An agreement to foster employment - the 'pact for employment and development' (Patto per l'occupazione e lo sviluppo) - was signed on 2 May 2002 by the Milan municipal authorities, trade unions and employers' organisations.

The new agreement comes some two years after an earlier 'employment pact' (Patto per il lavoro) signed in February 2000, which caused a split in the union ranks, when the General Confederation of Italian Workers (Confederazione Generale Italiana del Lavoro, Cgil), which had been severely critical of the contents of the agreement, refused to sign it (IT9908251F and IT0003264N). The dispute continued during the period of the pact's application, and it focused both on the appropriateness of measures applicable only to certain disadvantaged categories of job-seekers - which according to Cgil would introduce forms of discrimination among workers - and on the actual effectiveness of the instruments devised to support employment.

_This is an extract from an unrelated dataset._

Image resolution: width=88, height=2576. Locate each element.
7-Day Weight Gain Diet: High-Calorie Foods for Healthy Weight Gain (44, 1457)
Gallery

The signatories of the February 2000 pact have, however, made a positive assessment of the results achieved, especially regarding the innovations made to the types of employment relationship that can be utilised within the pact's framework and the support given to weak segments of the labour force (IT0103278F).

The new agreement has been endorsed by all the main trade union organisations, including Cgil. It has been signed by the municipal administration, the Chamber of Commerce (Camera di Commercio), 10 employers' associations - including Assolombarda (the provincial employers' association affiliated to the Confindustria confederation), the Association of Small and Medium Firms of the province of Milan (Api Milano), the Union of Commerce, Tourism and Services (Unione del commercio, del turismo e dei servizi- the local structure of the Confcommercio confederation) and associations representing artisanal firms and cooperatives - and the three trade union confederations - Cgil, the Italian Confederation of Workers' Unions (Confederazione Italiana Sindacati Lavoratori, Cisl) and the Union of Italian Workers (Unione Italiana del Lavoro, Uil).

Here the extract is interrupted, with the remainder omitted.